> **Input data**:
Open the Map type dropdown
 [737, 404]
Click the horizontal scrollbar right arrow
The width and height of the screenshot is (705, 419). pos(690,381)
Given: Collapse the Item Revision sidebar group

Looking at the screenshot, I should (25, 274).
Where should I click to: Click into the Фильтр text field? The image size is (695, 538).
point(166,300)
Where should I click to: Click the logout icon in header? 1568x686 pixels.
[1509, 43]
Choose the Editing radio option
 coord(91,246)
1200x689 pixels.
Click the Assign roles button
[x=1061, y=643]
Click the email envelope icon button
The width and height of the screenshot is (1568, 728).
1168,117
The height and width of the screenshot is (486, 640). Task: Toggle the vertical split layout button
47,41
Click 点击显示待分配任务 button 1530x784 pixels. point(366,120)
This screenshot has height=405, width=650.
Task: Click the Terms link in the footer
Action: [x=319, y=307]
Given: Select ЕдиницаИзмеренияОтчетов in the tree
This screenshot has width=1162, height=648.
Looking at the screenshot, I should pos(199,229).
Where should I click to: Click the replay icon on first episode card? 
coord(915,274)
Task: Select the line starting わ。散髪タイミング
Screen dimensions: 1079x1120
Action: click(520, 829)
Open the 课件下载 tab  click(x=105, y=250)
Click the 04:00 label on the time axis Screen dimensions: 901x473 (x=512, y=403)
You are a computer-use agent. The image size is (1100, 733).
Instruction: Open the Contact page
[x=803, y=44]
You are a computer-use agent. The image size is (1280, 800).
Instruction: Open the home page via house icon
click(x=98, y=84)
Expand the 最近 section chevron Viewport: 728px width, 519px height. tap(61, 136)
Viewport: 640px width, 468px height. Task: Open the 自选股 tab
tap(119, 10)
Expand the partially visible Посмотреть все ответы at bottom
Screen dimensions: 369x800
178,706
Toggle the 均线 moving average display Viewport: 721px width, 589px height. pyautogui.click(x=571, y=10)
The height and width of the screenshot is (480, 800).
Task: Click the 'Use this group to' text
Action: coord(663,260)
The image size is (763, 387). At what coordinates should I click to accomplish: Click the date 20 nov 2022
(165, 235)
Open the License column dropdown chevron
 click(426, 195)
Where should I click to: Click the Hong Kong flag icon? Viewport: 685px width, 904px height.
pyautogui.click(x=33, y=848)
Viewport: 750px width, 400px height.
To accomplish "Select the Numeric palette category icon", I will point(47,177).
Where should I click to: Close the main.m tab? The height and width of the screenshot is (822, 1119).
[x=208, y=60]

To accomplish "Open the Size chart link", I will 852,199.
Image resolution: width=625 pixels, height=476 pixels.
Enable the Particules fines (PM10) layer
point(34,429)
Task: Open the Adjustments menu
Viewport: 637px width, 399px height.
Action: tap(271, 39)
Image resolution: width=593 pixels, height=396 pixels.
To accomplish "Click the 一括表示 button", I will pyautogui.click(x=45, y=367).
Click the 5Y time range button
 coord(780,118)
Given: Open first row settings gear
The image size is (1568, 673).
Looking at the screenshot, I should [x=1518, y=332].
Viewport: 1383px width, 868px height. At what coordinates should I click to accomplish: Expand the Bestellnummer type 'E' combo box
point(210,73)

> **What is expected**:
Each line of the records belongs in the answer, reproduced exactly.

> **Final answer**:
Open the Map type dropdown
 [737, 404]
Click the horizontal scrollbar right arrow
The width and height of the screenshot is (705, 419). pos(690,381)
Given: Collapse the Item Revision sidebar group

Looking at the screenshot, I should (25, 274).
Where should I click to: Click into the Фильтр text field? The image size is (695, 538).
point(166,300)
Where should I click to: Click the logout icon in header? 1568x686 pixels.
[1509, 43]
Choose the Editing radio option
 coord(91,246)
1200x689 pixels.
Click the Assign roles button
[x=1061, y=643]
Click the email envelope icon button
The width and height of the screenshot is (1568, 728).
1168,117
The height and width of the screenshot is (486, 640). Task: Toggle the vertical split layout button
47,41
Click 点击显示待分配任务 button 1530x784 pixels. point(366,120)
This screenshot has height=405, width=650.
Task: Click the Terms link in the footer
Action: [x=319, y=307]
Given: Select ЕдиницаИзмеренияОтчетов in the tree
This screenshot has width=1162, height=648.
Looking at the screenshot, I should pos(199,229).
Where should I click to: Click the replay icon on first episode card? 
coord(915,274)
Task: Select the line starting わ。散髪タイミング
Screen dimensions: 1079x1120
Action: click(520, 829)
Open the 课件下载 tab  click(x=105, y=250)
Click the 04:00 label on the time axis Screen dimensions: 901x473 (x=512, y=403)
You are a computer-use agent. The image size is (1100, 733).
Instruction: Open the Contact page
[x=803, y=44]
You are a computer-use agent. The image size is (1280, 800).
Instruction: Open the home page via house icon
click(x=98, y=84)
Expand the 最近 section chevron Viewport: 728px width, 519px height. tap(61, 136)
Viewport: 640px width, 468px height. Task: Open the 自选股 tab
tap(119, 10)
Expand the partially visible Посмотреть все ответы at bottom
Screen dimensions: 369x800
178,706
Toggle the 均线 moving average display Viewport: 721px width, 589px height. pyautogui.click(x=571, y=10)
The height and width of the screenshot is (480, 800).
Task: Click the 'Use this group to' text
Action: coord(663,260)
The image size is (763, 387). At what coordinates should I click to accomplish: Click the date 20 nov 2022
(165, 235)
Open the License column dropdown chevron
 click(426, 195)
Where should I click to: Click the Hong Kong flag icon? Viewport: 685px width, 904px height.
pyautogui.click(x=33, y=848)
Viewport: 750px width, 400px height.
To accomplish "Select the Numeric palette category icon", I will point(47,177).
Where should I click to: Close the main.m tab? The height and width of the screenshot is (822, 1119).
[x=208, y=60]

To accomplish "Open the Size chart link", I will 852,199.
Image resolution: width=625 pixels, height=476 pixels.
Enable the Particules fines (PM10) layer
point(34,429)
Task: Open the Adjustments menu
Viewport: 637px width, 399px height.
Action: tap(271, 39)
Image resolution: width=593 pixels, height=396 pixels.
To accomplish "Click the 一括表示 button", I will pyautogui.click(x=45, y=367).
Click the 5Y time range button
 coord(780,118)
Given: Open first row settings gear
The image size is (1568, 673).
Looking at the screenshot, I should [x=1518, y=332].
Viewport: 1383px width, 868px height. At what coordinates should I click to accomplish: Expand the Bestellnummer type 'E' combo box
point(210,73)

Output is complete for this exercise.